§ **What to work on**
Print the passage from the Anavex forum post word for word. Start with the words "Sigma-1 Receptors and" and end after the words "Med Biol. 2017.".

§ **Text**
= Beginning of Section =
Anavex Life Sciences Corp (AVXL)

[sokol]

What Falconer says MIGHT happen is backed by scientific studies some of which I reference below. However, as Investor points out and as most everyone here recognizes, the evidence is playing out in the clinical trials. The hypothesis for these clinical trials is shared by a number of scientists and studies. Granted many scientists disagree and have different theories for treating AD, PD and RS, but no one has any real success so far. However, the basis for these Anavex trials is sound. I believe what Falconer has published is reasonable based on the DD/research I have done, and based on what others on this board have found and shared. Therefore, my speculation is that OFP is dead wrong, and Anavex may likely prove some CNS benefit from AVXL 2-73 or from some of its other drugs. In any event, I hope this is how it plays out, and I am not at all deterred by anyone that attempts to rub my nose in the sand or dirt. Hope, I think is a good thing. Nothing can be accomplished without someone having some hope for what they are attempting to achieve. As Teddy Roosevelt said when he was restoring hope in America:

“It is not the critic who counts; not the man who points out how the strong man stumbles, or where the doer of deeds could have done them better. The credit belongs to the man who is actually in the arena, whose face is marred by dust and sweat and blood; who strives valiantly; who errs, who comes short again and again, because there is no effort without error and shortcoming; but who does actually strive to do the deeds; who knows great enthusiasms, the great devotions; who spends himself in a worthy cause; who at the best knows in the end the triumph of high achievement, and who at the worst, if he fails, at least fails while daring greatly, so that his place shall never be with those cold and timid souls who neither know victory nor defeat.”

Sigma-1 Receptors and Neurodegenerative Diseases: Towards a Hypothesis of Sigma-1 Receptors as Amplifiers of Neurodegeneration and Neuroprotection.
Review article
Nguyen L, et al. Adv Exp Med Biol. 2017.
= End of Section =
§ **Stored data**
= Beginning of Section =
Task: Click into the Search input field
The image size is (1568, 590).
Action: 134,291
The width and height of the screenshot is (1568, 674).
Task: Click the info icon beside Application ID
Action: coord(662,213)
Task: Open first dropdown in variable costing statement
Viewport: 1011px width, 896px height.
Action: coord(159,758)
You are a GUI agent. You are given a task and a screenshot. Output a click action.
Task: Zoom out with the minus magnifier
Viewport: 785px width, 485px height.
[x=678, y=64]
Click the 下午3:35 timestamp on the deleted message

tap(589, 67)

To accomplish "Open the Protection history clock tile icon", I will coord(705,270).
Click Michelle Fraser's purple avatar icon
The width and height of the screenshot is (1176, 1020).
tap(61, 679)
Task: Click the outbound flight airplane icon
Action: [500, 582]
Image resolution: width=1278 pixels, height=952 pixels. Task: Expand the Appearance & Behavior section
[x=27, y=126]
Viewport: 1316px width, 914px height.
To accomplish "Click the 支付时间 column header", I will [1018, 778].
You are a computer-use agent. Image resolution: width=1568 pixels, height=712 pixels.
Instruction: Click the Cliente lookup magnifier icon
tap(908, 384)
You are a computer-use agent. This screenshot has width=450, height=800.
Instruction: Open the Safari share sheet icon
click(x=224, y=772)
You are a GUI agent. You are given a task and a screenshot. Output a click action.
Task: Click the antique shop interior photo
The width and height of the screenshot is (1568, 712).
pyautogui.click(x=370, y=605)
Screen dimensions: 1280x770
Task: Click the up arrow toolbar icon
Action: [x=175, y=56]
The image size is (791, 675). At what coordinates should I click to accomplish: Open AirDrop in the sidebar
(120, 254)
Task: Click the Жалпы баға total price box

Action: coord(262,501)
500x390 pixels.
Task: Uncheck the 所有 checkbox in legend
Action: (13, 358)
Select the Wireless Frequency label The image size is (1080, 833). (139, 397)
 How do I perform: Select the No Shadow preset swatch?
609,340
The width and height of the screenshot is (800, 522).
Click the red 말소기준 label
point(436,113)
= End of Section =
§ **Solved problem**
Sigma-1 Receptors and Neurodegenerative Diseases: Towards a Hypothesis of Sigma-1 Receptors as Amplifiers of Neurodegeneration and Neuroprotection.
Review article
Nguyen L, et al. Adv Exp Med Biol. 2017.